:: THINGS TO DO ::
• A. Rewrite the word-numbers post from "The goal of" through "as a program.", replacing "integers" with "whole numbers".
• B. Carry on the word-numbers post from its last sentence.

:: QUOTED TEXT ::
— begin —

In the last post in this series, we figured out:

If the integers from 1 to 999,999,999 are written as words in

numericalorder and concatenated, what is the 51 billionth letter?

The goal of this final post is to figure out:

If the integers from 1 to 999,999,999 are written as words in

alphabeticalorder and concatenated, what is the 51 billionth letter?

For example, if we write the integers from 1 to 3 as words in alphabetical order and concatenate them, then we get “onethreetwo”, so the 51 billionth letter is… well, there is no 51 billionth letter.

Still we plunge ahead. As before, you can download this post as a program.

`{-# OPTIONS -W -fglasgow-exts #-} module WordNumbers4 where import WordNumbers1 import WordNumbers2 import WordNumbers3 (volume) import Prelude hiding ((+), (*), sum, product) import qualified Data.Map as M`

To put our 999,999,999 strings into alphabetical order, we use a most-significant-digit radix sort. That is, we group the strings by their first letter, then further divide each group of strings by their second letter, and so on. The result of this recursive grouping is a tree whose edges are each labeled by a letter and whose nodes are inhabited by strings. This tree is also called a trie.

— end —

:: STORED DATA ::

— begin —

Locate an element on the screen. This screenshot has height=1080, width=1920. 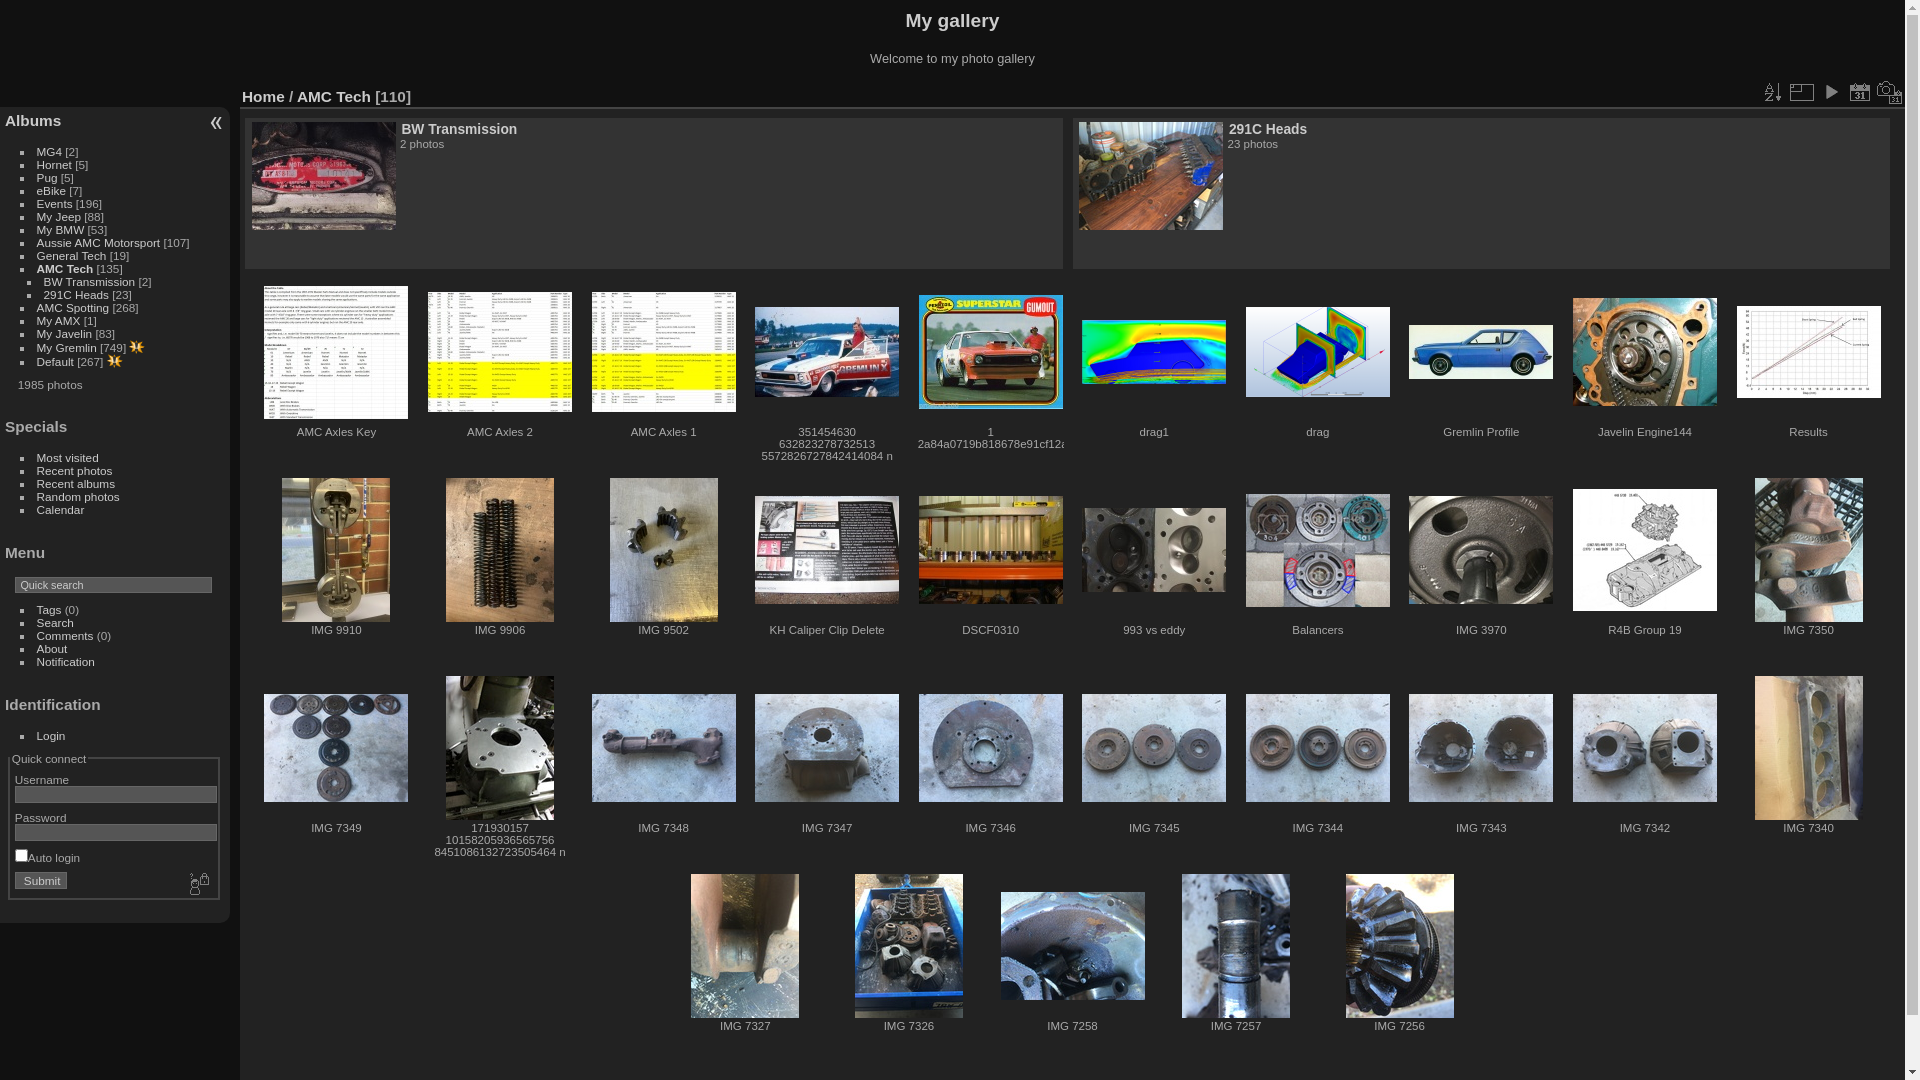
My BMW is located at coordinates (61, 230).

— end —

:: ANSWERS TO THE EXERCISE ::
• A.
The goal of this final post is to figure out:

If the whole numbers from 1 to 999,999,999 are written as words in

alphabeticalorder and concatenated, what is the 51 billionth letter?

For example, if we write the whole numbers from 1 to 3 as words in alphabetical order and concatenate them, then we get “onethreetwo”, so the 51 billionth letter is… well, there is no 51 billionth letter.

Still we plunge ahead. As before, you can download this post as a program.

• B.
At each node in this tree, the outgoing edges are sorted by their letter labels. Therefore, given the tree, we can recover a sorted list of strings by traverse it from left to right in prefix order. Of course, rather than traversing the tree, we actually want to descend into it by binary search. Hence, we build the tree lazily and record at each node not just the strings inhabiting that node but also the sum of the strings inhabiting all descendants of that node. Accordingly, we define the following data type.

`data Trie c m = Trie { total :: m, label :: m, children :: M.Map c (Trie c m) } deriving (Eq, Show)`

The type variable `c`

above is the type of letters,
and the type variable `m`

is the type of node labels, so
the `children`

field of a `Trie`

maps letters
to tries. The `total`

of a `Trie`

should be
the sum of the `label`

s of all of its nodes; in other
words, if `t`

is a `Trie`

then it should
satisfy the invariant

`total t == label t + sum (map total (M.elems (children t)))`

.

Now we want `Trie Char m`

to be an instance of
`Character`

and `Seminearring`

whenever
`m`

is. It is easy to define the `Character`

instance: the `char`

method simply builds a stump for a
tree.

`instance (Monoid m, Character m) => Character (Trie Char m) where char c = Trie r zero (M.singleton c (Trie r r M.empty)) where r = char c`

To define the `Seminearring`

instance for
`Trie`

, we first need to define the `Monoid`

instance because `Monoid`

is a superclass of
`Seminearring`

. The `Monoid`

instance for
`Trie`

is easy to define given a `Monoid`

instance for `Map`

.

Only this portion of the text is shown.